**Extracted material**
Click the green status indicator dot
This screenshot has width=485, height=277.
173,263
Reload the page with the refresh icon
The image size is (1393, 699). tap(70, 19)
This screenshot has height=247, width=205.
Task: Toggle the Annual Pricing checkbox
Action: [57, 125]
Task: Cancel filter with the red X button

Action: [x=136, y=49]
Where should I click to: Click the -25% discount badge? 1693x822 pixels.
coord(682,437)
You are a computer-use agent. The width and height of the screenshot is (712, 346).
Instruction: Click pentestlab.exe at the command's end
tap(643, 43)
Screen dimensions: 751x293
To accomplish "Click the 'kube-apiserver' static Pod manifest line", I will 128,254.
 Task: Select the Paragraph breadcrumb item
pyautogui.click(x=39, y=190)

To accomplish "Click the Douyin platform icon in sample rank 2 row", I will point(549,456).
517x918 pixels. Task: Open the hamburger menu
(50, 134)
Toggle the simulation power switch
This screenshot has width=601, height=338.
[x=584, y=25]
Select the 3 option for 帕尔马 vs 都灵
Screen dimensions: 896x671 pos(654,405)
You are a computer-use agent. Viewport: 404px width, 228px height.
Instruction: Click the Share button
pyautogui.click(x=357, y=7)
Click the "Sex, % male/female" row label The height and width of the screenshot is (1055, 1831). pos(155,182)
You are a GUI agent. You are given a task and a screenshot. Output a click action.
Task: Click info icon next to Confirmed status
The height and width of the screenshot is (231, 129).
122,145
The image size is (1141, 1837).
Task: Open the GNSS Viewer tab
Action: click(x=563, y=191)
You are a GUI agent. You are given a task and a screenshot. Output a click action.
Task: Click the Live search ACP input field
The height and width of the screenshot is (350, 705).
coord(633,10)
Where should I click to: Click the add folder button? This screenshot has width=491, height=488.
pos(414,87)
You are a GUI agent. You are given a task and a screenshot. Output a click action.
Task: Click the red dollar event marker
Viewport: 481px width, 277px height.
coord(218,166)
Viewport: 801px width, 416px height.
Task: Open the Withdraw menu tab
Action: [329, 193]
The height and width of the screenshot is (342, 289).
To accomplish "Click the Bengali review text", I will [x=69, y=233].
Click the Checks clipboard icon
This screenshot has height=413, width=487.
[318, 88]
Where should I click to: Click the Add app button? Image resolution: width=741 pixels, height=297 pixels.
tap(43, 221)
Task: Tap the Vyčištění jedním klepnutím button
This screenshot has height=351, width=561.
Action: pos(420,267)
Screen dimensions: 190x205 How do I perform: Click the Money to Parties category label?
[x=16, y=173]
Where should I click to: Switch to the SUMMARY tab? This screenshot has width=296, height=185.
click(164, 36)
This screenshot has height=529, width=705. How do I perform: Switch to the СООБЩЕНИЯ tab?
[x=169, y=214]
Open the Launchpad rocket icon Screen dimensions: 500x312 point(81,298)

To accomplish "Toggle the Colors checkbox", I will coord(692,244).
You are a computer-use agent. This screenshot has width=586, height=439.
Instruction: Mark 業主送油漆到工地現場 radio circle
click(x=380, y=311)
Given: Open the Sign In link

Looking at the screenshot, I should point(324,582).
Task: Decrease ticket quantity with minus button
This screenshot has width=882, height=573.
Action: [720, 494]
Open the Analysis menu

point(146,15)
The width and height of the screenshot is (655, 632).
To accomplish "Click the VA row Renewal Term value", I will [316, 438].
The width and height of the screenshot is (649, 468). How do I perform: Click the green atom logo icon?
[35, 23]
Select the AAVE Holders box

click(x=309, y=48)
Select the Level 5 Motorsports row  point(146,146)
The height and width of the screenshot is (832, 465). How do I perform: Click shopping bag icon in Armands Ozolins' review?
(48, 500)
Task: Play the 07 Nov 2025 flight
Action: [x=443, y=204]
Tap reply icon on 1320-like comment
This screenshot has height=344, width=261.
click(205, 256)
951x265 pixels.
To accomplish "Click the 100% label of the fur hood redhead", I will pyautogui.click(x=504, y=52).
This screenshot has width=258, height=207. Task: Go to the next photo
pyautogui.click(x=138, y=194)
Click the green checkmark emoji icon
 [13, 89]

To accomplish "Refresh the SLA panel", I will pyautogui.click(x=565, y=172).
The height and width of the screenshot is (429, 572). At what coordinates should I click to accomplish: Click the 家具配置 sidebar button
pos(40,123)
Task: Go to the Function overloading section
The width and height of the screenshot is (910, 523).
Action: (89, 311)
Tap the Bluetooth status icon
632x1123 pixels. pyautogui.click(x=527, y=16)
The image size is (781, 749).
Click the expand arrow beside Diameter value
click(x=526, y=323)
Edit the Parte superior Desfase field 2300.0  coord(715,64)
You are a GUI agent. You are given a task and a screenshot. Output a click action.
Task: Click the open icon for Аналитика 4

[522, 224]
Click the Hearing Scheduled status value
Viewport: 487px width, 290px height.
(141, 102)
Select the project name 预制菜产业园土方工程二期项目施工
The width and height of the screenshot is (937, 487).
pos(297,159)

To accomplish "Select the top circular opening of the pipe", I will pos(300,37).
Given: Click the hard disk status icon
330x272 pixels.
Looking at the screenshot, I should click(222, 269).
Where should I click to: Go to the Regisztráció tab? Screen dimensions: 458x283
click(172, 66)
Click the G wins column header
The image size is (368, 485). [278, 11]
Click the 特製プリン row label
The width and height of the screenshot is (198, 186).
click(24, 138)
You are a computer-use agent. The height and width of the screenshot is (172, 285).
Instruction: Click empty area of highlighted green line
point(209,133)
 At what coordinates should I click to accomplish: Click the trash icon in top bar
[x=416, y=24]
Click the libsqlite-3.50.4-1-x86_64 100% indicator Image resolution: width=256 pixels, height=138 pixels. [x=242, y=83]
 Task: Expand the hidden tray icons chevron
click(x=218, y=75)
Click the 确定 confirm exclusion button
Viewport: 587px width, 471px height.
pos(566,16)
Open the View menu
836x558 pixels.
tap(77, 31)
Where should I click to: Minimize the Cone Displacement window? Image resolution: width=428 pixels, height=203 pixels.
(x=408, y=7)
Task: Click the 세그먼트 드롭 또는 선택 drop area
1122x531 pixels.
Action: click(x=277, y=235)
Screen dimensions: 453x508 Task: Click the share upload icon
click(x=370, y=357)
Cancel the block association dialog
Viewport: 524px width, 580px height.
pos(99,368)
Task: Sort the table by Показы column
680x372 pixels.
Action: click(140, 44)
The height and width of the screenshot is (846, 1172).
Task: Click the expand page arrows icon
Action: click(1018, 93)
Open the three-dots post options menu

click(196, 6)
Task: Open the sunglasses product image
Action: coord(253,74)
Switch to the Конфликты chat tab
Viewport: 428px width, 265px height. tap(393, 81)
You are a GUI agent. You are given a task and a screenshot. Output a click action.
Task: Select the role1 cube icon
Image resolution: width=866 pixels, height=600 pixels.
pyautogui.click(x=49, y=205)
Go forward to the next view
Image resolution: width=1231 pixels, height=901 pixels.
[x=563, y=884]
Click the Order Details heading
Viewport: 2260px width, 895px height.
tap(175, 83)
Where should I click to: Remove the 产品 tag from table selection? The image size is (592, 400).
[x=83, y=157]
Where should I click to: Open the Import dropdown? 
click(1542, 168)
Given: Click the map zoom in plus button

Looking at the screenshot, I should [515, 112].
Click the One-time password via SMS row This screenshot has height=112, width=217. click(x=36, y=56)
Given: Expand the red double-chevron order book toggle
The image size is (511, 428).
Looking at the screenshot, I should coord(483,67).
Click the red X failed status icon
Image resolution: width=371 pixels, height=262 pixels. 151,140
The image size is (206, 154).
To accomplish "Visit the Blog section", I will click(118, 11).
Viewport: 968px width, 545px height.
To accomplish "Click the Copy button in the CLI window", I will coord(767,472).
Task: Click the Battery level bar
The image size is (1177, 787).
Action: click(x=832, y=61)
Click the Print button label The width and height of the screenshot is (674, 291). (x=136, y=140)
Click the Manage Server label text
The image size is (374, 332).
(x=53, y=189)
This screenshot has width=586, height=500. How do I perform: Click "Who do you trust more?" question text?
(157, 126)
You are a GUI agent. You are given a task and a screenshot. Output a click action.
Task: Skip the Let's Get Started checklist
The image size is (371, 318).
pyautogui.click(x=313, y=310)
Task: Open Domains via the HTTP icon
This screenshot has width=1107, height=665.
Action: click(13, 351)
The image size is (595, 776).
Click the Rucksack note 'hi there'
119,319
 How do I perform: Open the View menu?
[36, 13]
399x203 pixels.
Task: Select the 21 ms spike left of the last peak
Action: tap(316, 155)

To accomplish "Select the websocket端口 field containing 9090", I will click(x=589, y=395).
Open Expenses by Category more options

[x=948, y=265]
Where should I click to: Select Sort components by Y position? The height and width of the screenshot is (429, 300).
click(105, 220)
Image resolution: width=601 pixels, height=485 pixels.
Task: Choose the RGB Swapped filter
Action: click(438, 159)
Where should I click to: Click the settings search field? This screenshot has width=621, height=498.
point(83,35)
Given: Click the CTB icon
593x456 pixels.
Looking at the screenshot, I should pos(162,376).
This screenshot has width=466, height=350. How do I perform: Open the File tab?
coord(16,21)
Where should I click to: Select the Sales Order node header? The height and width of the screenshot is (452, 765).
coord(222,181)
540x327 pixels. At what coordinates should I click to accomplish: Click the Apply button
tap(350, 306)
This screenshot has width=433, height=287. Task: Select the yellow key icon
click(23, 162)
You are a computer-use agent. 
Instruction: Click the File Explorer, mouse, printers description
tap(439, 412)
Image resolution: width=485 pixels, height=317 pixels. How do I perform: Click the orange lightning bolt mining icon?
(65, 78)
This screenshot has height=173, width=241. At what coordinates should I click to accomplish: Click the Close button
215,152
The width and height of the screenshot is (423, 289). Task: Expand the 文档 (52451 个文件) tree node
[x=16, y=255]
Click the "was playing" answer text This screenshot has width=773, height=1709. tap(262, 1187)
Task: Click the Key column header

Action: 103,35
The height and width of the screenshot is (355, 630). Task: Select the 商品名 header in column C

**What the task asks**
Scan the data above for the word "indicator", then copy every line that holds it.

**Solution to this exercise**
Click the green status indicator dot
Click the libsqlite-3.50.4-1-x86_64 100% indicator Image resolution: width=256 pixels, height=138 pixels. [x=242, y=83]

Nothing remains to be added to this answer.